The Vreeland-Avedon Alliance: A Fashion Dynasty

When Diana Vreeland’s reign as editor-in-chief at Vogue began (yes, it’s hard to imagine, but try to think past Anna Wintour) in 1962, the young fashion photographer and eventual legend Richard Avedon joined her, ultimately shaping the aesthetic of the publication. After getting his start as a photographer for department stores, the art director at Harper’s Bazaar, Alexey Brodovitch, took notice of his work and endorsed him for the magazine.
Vreeland and Avedon
Vreeland and Avedon

Avedon’s influence at Vogue developed quickly, and he would end up staying there until 1988 when Anna Wintour took over. In the 1970s and 1980s, Avedon created memorable campaigns for Gianni Versace and with Brooke Shields for Calvin Klein Jeans. Starting in 1978, Avedon shot most of the covers for Vogue. His unique photographic style was also employed in a Christian Dior ad campaign in 1982, inspired by the classic look of film stills.

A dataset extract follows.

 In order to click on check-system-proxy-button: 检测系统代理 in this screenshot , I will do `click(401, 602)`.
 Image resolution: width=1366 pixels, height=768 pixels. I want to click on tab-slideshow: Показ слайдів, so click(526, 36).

Elizabeth Taylor, photographed by Avedon
Elizabeth Taylor, photographed by Avedon

With Vreeland, Avedon was able to hit his creative stride, photographing models from Janice Dickinson to Gia Carangi (or just Gia, if you will). Working at the height of the supermodel era (though some might argue this took place in the 1990s), Avedon was a key contributor to fashion’s history. Upon leaving Vogue, Avedon took his talents to an entirely new medium: The New Yorker. Beginning in 1992, Avedon brought his unique sensibility to this other Condé Nast publication. And while he would endure in taking evocative photos there, it will forever be his beautiful symbiosis with Vreeland that makes him such a legend.